There were 7686 episodes meeting the exclusion criteria, leaving 12,630 presentations eligible for this study (Fig. 1). These exclusions were for single troponin testing (n = 6679), being transferred to another facility (n = 183), deceased (n = 38) and being enrolled in the IMPACT trial (n = 786). Baseline characteristics are shown in Table 1. As identified previously, the changing management of high-risk patients meant that there were a higher proportion of patients with an elevated troponin in the pre- (32.6%) compared to post-implementation (20.6%) periods. This imbalance was removed by weighting the data; the proportions of high-risk patients after weighting were 32.6% (95% CI: 30.8 to 34.4%) in the pre-implementation period and 32.6% (95% CI: 30.8–34.4%) in the post-implementation period.
Accelerated assessment was provided to a higher proportion of patients in the post-implementation group (n = 173, [3.0%] pre-implementation and n = 2878 [41.9%] post-implementation). After applying weightings, the proportion of accelerated patients was 3.0% in the pre- and 34.4% in the post-implementation period (Table 2).
Health services impacts
Weighted and unweighted data on healthcare utilization for the entire cohort are provided in Table 2. The weighted mean ED assessment period (ED and short stay unit length of stay) for all patients was reduced from 11.1 in the pre- to 9.5 h in the post-implementation period. After exclusion of high-risk patients, the mean assessment period reduced by 2 h from 12.3 h in the pre- to 10.1 h in the post-implementation period. Unadjusted mean hospital length of stay was shorter in the post- compared to pre-implementation period, but these differences did not emerge after weighting the data.

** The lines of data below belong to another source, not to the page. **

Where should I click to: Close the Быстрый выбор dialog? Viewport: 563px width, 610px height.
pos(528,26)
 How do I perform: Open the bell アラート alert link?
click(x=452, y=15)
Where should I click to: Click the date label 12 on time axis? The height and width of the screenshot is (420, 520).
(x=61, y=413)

The expected costs per patient from 10,000 simulated samples were $3520 (95% CI: $3515–$3525) in the pre-implementation period and $3204 (95% CI: $3200–$3207) in the post-implementation period. This equated to an average saving of $316 (95% CI: $310–322) per patient.
The primary and secondary analyses were repeated using the cohort of patients that included those with single troponin tests. These analyses were performed to identify whether the removal of the large cohort of patients with single troponin tests altered the study results. Within these analyses, all patients with a single troponin test only were considered to have undergone accelerated assessment. As shown in Additional file 1, inclusion of those with single troponin testing did not change the study conclusions. There remained an increase in the proportion of patients undergoing accelerated testing and a modest decrease in the ED assessment time after implementation of the protocol.

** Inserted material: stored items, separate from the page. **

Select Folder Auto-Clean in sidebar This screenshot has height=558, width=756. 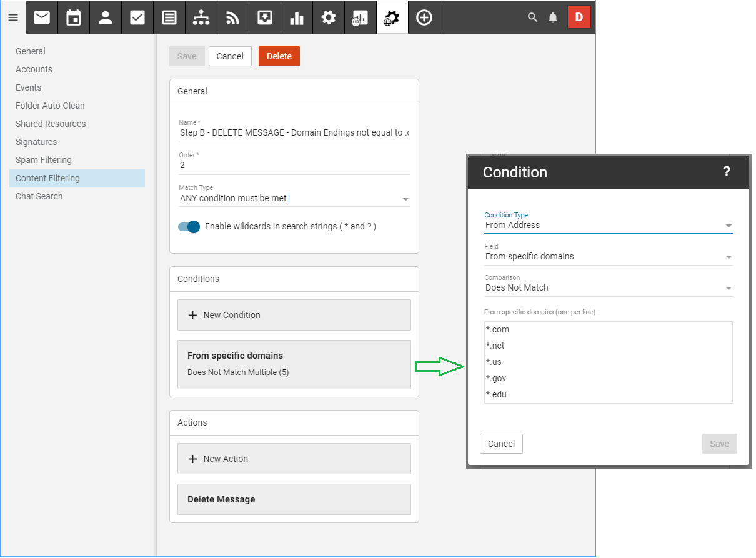[50, 106]
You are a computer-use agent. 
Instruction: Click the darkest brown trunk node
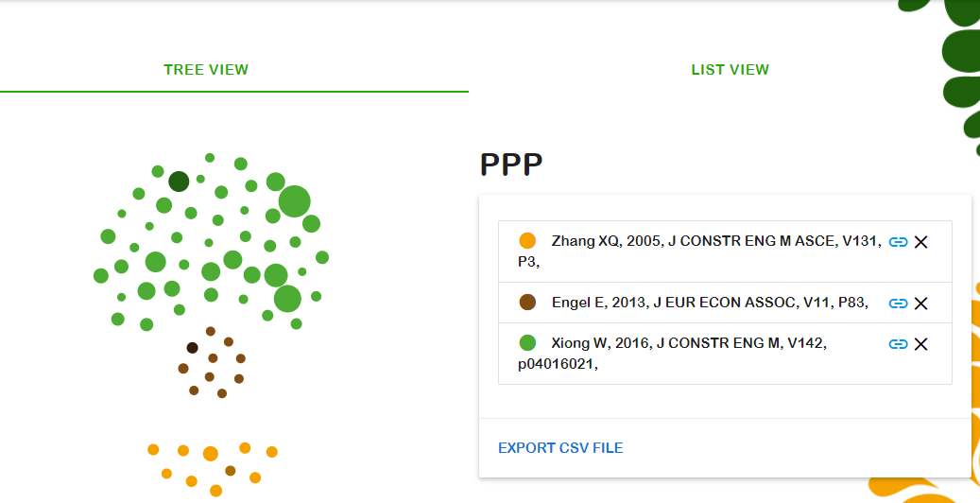pos(192,348)
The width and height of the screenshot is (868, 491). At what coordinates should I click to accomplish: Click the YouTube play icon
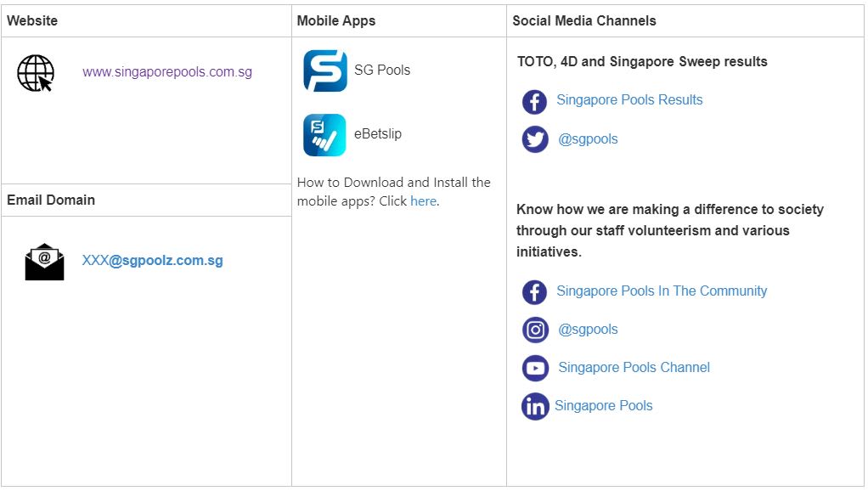pos(535,369)
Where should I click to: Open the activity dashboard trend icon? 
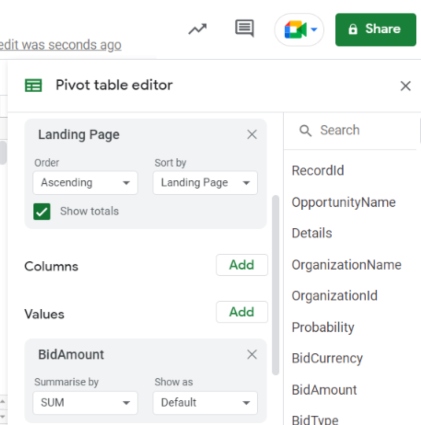click(x=197, y=29)
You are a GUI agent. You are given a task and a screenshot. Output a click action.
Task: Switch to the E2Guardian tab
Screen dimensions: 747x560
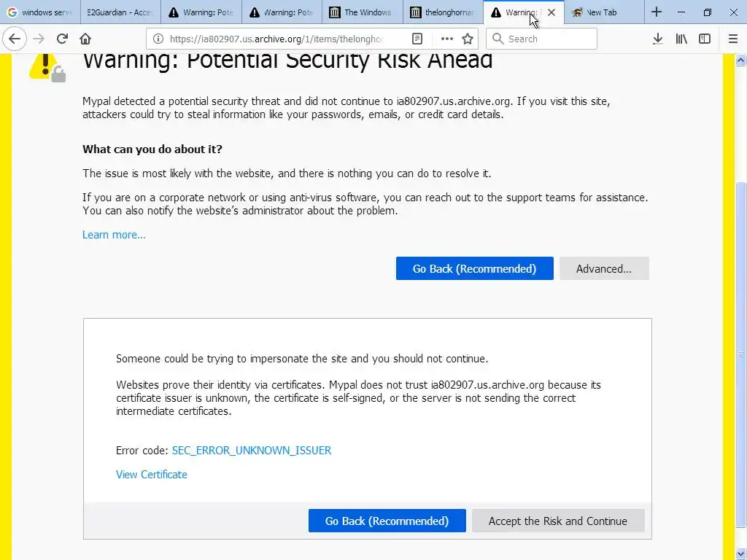(119, 12)
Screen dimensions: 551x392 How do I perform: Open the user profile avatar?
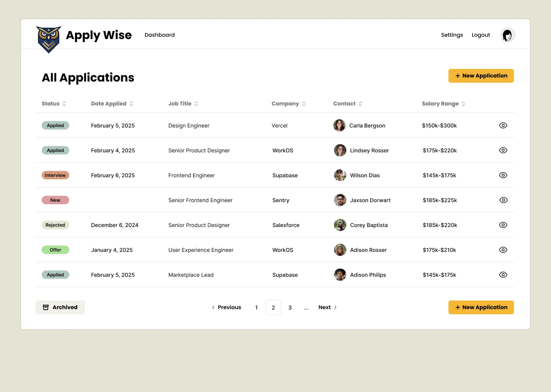point(507,35)
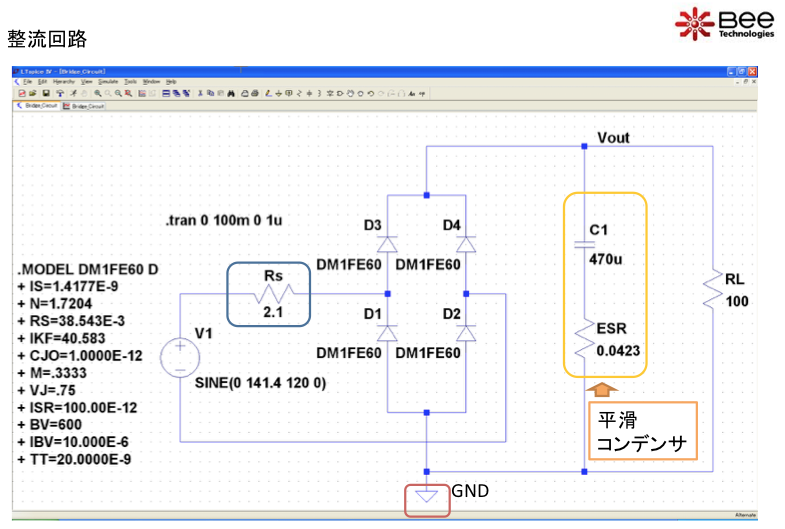This screenshot has height=529, width=785.
Task: Open the Simulate menu
Action: pyautogui.click(x=108, y=81)
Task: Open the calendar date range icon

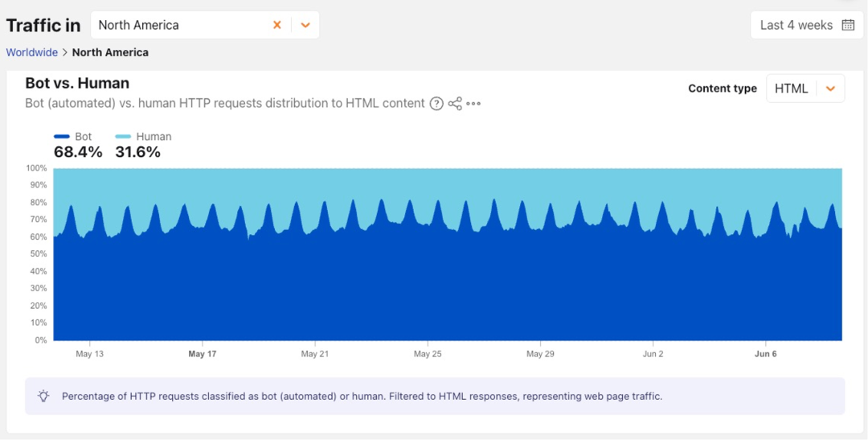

Figure 2 provides data on the weighted proportion of accelerated patients across the four-year study period (Additional file 1 provides a comparison of weighted and unweighted data). The proportion of accelerated patients was stable across the pre-implementation period. The odds of being accelerated increased 5.2 times (95% CI: 3.0 to 8.9) immediately upon implementation of IMPACT as standard care. Accelerated assessment continued to increase rapidly over the first 6 months after implementation, then plateaued for the remainder of the study period. The weighted proportion of accelerated patients plateaued to an average of 37.2% (95% CI: 33.6 to 41.0%) of the total cohort by the end of the study period.
This study provides data on the adoption, sustainability and health services implications of implementing the IMPACT protocol into standard care. We found that the uptake of the protocol increased in the first year after implementation and was then sustained for a further year. The ED assessment period and estimated direct hospital costs decreased after implementation of IMPACT.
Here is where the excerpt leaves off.